High-resolution spectroscopy of 162Dy Rydberg levels

Abstract

Highly excited Rydberg states of lanthanides are a promising, yet largely unexplored, playground for quantum studies. Here, we report on the first high-resolution spectroscopy of 162Dy obtained by two-color trap depletion spectroscopy in a magneto-optical trap. The absolute excitation frequency of over 700 states with effective principal quantum number n between 21 and 130 is measured with an accuracy of 20 MHz. Most states are assigned to the 8 different series converging to the first 4f10(5I8)6s(2S1/2) J = 17/2 ionization potential. This energy is measured at EIP = 47901.8265 +/- 0.0008 cm-1, improving the precision of the literature value by over an order of magnitude. A multichannel quantum defect theory approach is used to benchmark and refine the assignments and to characterize six observed perturbing states belonging to higher ionization limits. These results pave the way for using dysprosium in Rydberg-based quantum architectures, leveraging the unique properties arising from its complex electronic structure. They also represent a compelling benchmark for ab-initio calculations of open-shell atomic systems.

Figures (5)

• Figure 1: (a) Two-photon excitation scheme to the Rydberg levels. The first photon, nearly resonant with the intermediate $4f^{10}(^5I_8)6s6p(^1P^\circ_1)$$J=9$ level, corresponds to the transition used for MOT operation. The two arrows indicate the two different excitation pathways employed (see main text). Owing to selection rules, Rydberg states with $J = 8, 9,$ and $10$ can be accessed, as highlighted by the three arrows originating from the intermediate state. (b) Relevant Rydberg series: black lines denote Rydberg levels converging to the first ionization threshold, while gray lines correspond to those associated with the second ionization threshold. The blue-shaded area indicates the range of frequencies we explored. (c) Sketch of the core of the experimental platform. The two lasers used to operate the MOT are labeled $\mathrm{MOT}_V$ and $\mathrm{MOT}_H$, respectively.

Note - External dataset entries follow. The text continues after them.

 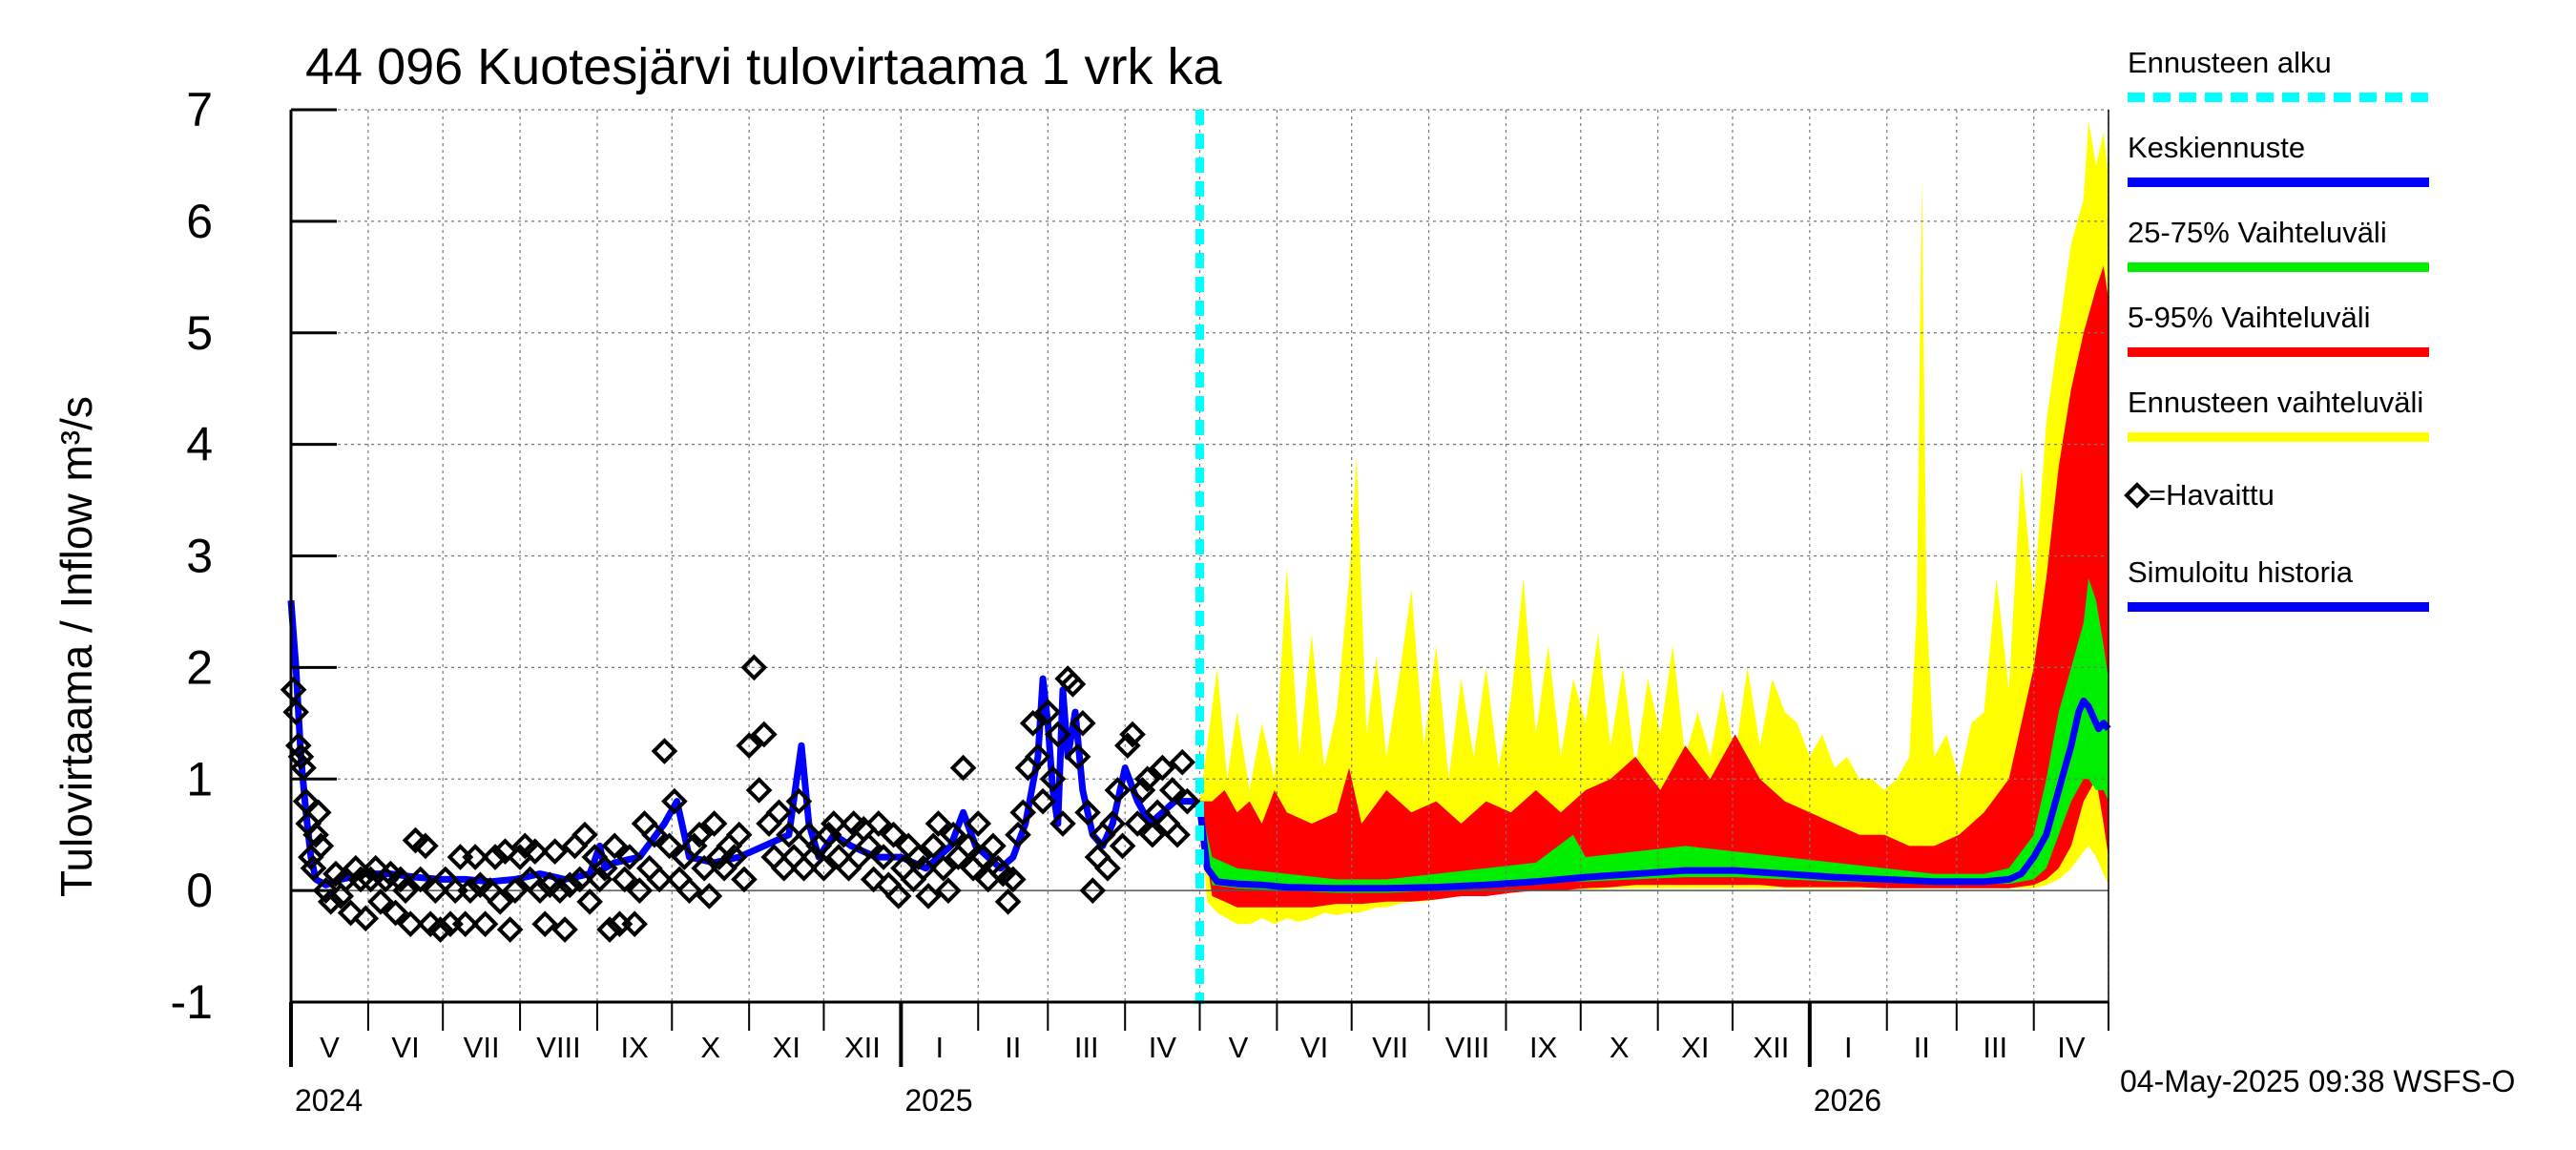 What do you see at coordinates (199, 667) in the screenshot?
I see `y-tick-label: 2` at bounding box center [199, 667].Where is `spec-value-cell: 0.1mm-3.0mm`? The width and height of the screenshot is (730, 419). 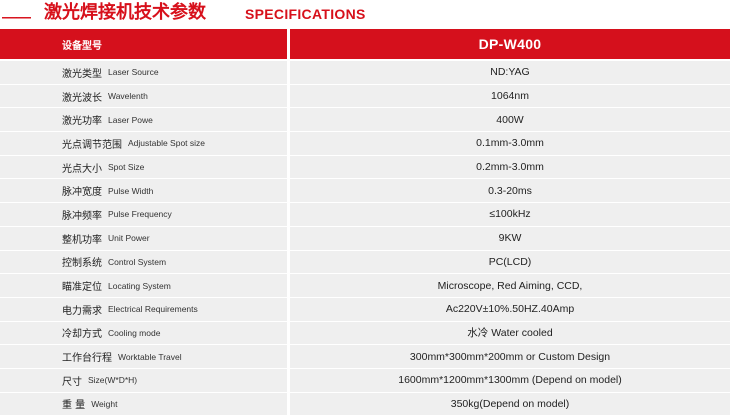
spec-value-cell: 0.1mm-3.0mm is located at coordinates (510, 144).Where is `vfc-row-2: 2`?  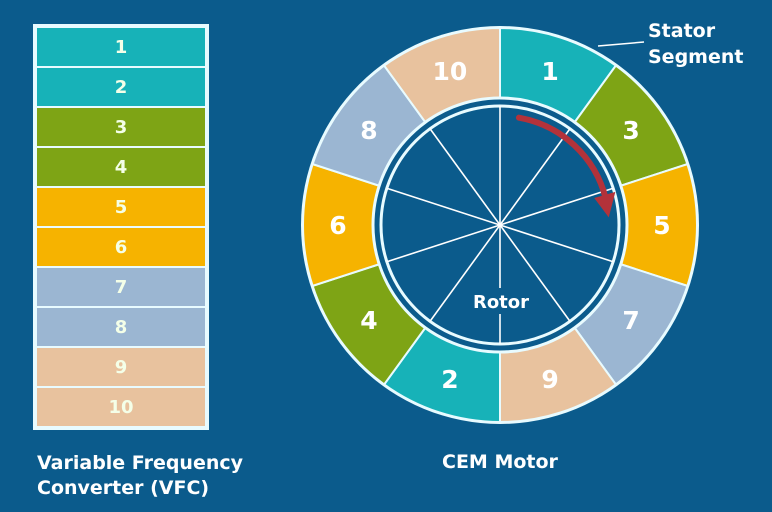 vfc-row-2: 2 is located at coordinates (121, 87).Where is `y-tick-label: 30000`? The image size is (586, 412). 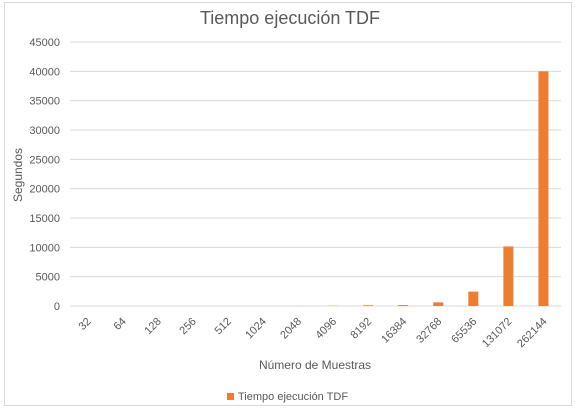
y-tick-label: 30000 is located at coordinates (44, 131).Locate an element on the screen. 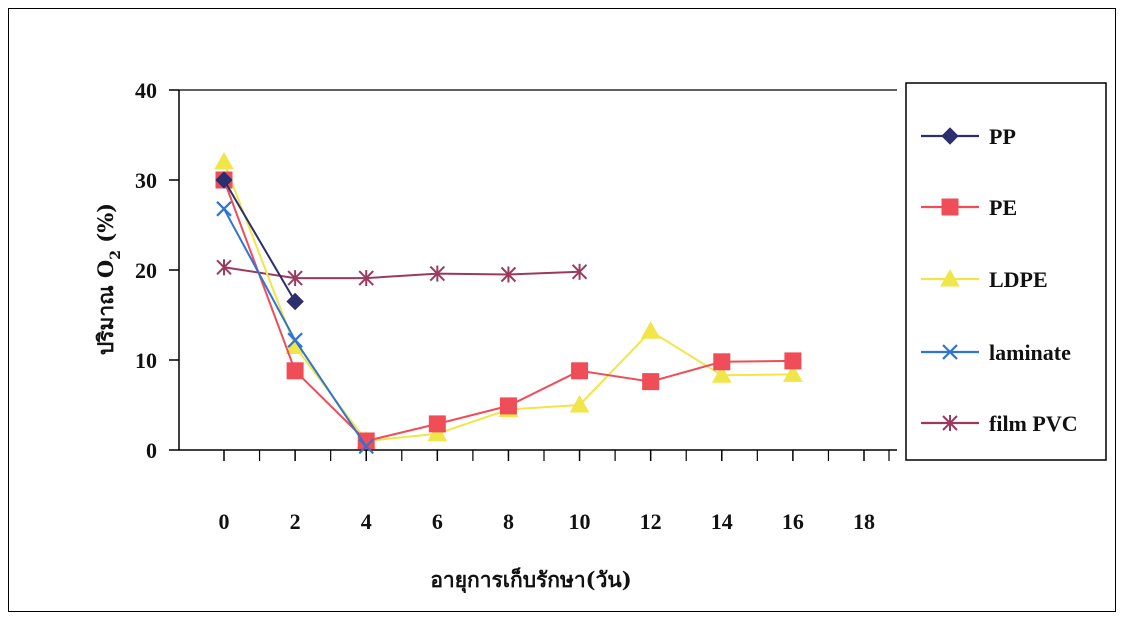  legend: PP PE LDPE laminate film PVC is located at coordinates (1000, 280).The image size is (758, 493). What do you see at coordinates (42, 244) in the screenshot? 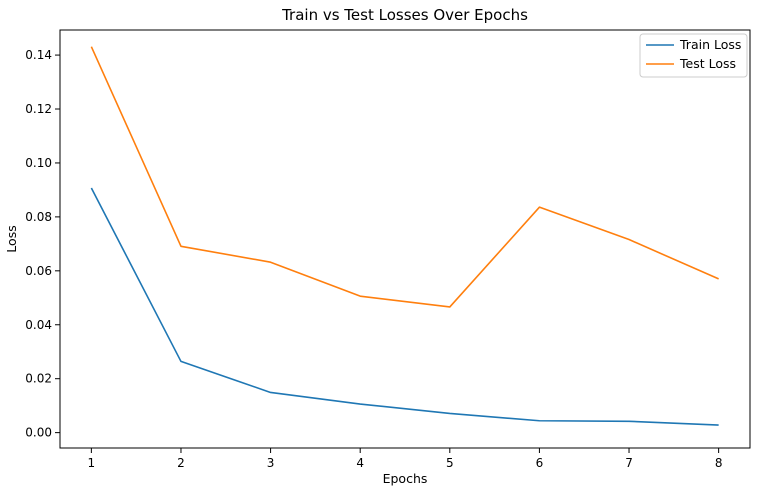
I see `y-axis-ticks: 0.00 0.02 0.04 0.06 0.08 0.10 0.12 0.14` at bounding box center [42, 244].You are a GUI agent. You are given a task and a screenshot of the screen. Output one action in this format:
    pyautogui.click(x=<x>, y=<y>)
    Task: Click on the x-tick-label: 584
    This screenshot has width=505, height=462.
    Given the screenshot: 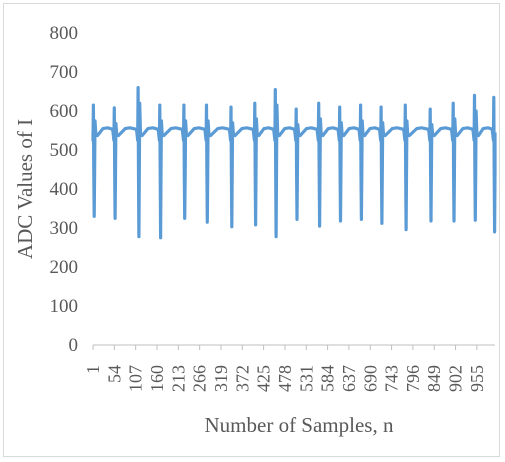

The laser exciting the atoms to the Rydberg states is labeled as Probe, and the MOT fluorescence is detected by a phototube (PT). (d) Typical spectroscopic signal for $n=90$. Over a frequency span of approximately 6GHz, eight distinct features corresponding to the expected transitions are clearly visible and marked by vertical dashed lines. Each feature exhibits a doublet structure arising from the two different MOT laser frequencies (see main text). $\Delta f_{\text{Probe}}= 0$ corresponds to 1435.657500(20)THz.
• Figure 2: (a) Measured energies of all observed Rydberg levels (b) Plot of the corresponding quantum defects, $\delta$, as a function of the effective integer quantum number $n$. Quantum defects are calculated from Eq. \ref{['eq:Ryd-Ritz']} using the estimated value of $E_{\mathrm{IP}}$. For both panels, gray points represent the full experimental dataset, while red points indicate the Rydberg levels used to extract the ionization potential $E_{\mathrm{IP}}$. The black line in (a) is the best fit used to extract $E_{\mathrm{IP}}$. (c) Residuals ($\Delta$) obtained from the best fit, expressed in units of the experimental uncertainty of 20MHz (d) Dependence of the $\chi^2$ value on $E_{\mathrm{IP}}$. The zero of the horizontal axis corresponds to 47901.8265cm^-1, which is our estimated value of $E_{\mathrm{IP}}$. The black dashed line shows a parabolic fit to the $\chi^2$ dependence on $E_{\mathrm{IP}}$, used to determine the uncertainty in $E_{\mathrm{IP}}$. Error bars in (a) and (b) are within the pointsize while in (c) they are 1 by definition, and thus they are not plotted.
• Figure 3: Quantum defects of assigned Rydberg levels, divided in series for different values of J. Red points correspond to J=8, blue to J=9 and green to J=10. The colored-shaded areas indicate the position of the perturbers used for series grouping (see main text). The black line represents the quantum defect $\delta_{15/2}$ calculated from Eq. (\ref{['eq:Ryd-Ritz']}) using the first excited ionization threshold; the discontinuity occurs when $n^{*}_{15/2}$ becomes equal to 11.
• Figure 4: Panels (a), (b), and (c) show the results of MQDT calculations compared with the experimental data for the Rydberg series with $J=8$, 9, and 10, respectively. The fitting routine is also used to assign a total angular momentum $J$ to each experimental data point. The dashed vertical lines represent the position of the perturbers reported in Tab. \ref{['tab:perturbers']}. The $J=9$ case possesses a perturber not shown in the Figure, located above $E_{\mathrm{IP}}$. (d) Experimental data points that remain unassigned. Red and blue points indicate points suspected to correspond to J=8 and 9, respectively, because they are quite near a quantum defect line from the fit, but a physical constraint disqualifies it for that $J$. Yellow points represent experimental data having either J=9 or J=10. Gray points may belong to a Rydberg g-series, as suggested by their small quantum defect. Black points are not assigned either because theoretical predictions for different series are nearly indistinguishable or because the experimental values deviate too strongly from the theoretical expectations.
• Figure 5: In (a) quantum defects of all the 8 observed Rydberg series as a function of $n$. In red the unperturbed $J=8$, and in green the perturbed $J=10$ Rydberg series reported in the next panel. In (b) amplitude of the depletion signals for the two $J=8$ and $J=10$ Rydberg series. Dashed lines are best fit functions (see text).